Because this is so, when we think about the health of the humanities, we need to think of the agencies that carry the human legacy across to its new receivers and that teach the forms of attention that bring distant things to life. The agencies involved in this broad work of education include elementary and high schools, colleges, universities, and community colleges, museums, libraries, and concert venues, and all manner of formal and informal community activities, from book clubs on up. I myself have profited from all of these and many more.

But with every gratitude to this rich array of teachers, my first North Carolina immersion came through a different experience of the humanities—in this case, through my own research. So I hope you'll allow me to share the story of how I began going to Carolina in my mind, long before I ever imagined living here.

Charles Waddell Chesnutt was the major African-American writer of the post-Civil War generation. Like many writers in his tradition, he was unread and virtually unheard of at the time of my graduate training. He began to be noticed in the 1980s, at which time I read his volume of tales The Conjure Woman, loved it, and began to teach it. From there it was an easy step to giving a paper on Chesnutt at a scholarly conference, in which I mentioned drafts of an early Chesnutt novel named Rena Walden. After the talk, a stranger in the audience, Reynolds Smith, longtime humanities editor at Duke University Press, came up to ask if I would be interested in doing an edition of this manuscript. Perhaps so, I said, and filed the thought away.

Some months later, I had the idea of going to inspect this manuscript, which like all Chesnutt's papers had been deposited in the Special Collections of the Fisk University Library. Five minutes after arriving, it was clear that there was no such edition to be made. But since I had two days in Nashville before my return flight, I opened some other boxes in the archive and started to read the journals Chesnutt kept in his late teens and twenties, between 1874 and 1882.

This was one of those uncanny moments when the past's fire re-ignites. Here I was, reading the penmanship of a young man who had written these words 125 years before, in a moment that must have felt as present and alive to him as my present moment was to me. I was hearing confided hopes, fears, and ambitions he had perhaps only ever shared with his diary, with no thought that they would ever be read by others.

SUPPLIED DATA:
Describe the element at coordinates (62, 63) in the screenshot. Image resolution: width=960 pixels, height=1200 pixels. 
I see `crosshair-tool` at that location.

SET OF TASKS:
1 > In the Chesnutt passage, why did the narrator open other boxes in the Fisk University archive and start reading Chesnutt's journals?
2 > Set down the Chesnutt passage word for word, from "Because this is" to "and many more.".
The lines have no connection to the text.

RESULTS FOR THE EXERCISE:
1 > Within five minutes of arriving, it was clear there was no edition to be made from the Rena Walden manuscript. Because the narrator still had two days in Nashville before the return flight, they opened other boxes and began reading the journals.

2 >
Because this is so, when we think about the health of the humanities, we need to think of the agencies that carry the human legacy across to its new receivers and that teach the forms of attention that bring distant things to life. The agencies involved in this broad work of education include elementary and high schools, colleges, universities, and community colleges, museums, libraries, and concert venues, and all manner of formal and informal community activities, from book clubs on up. I myself have profited from all of these and many more.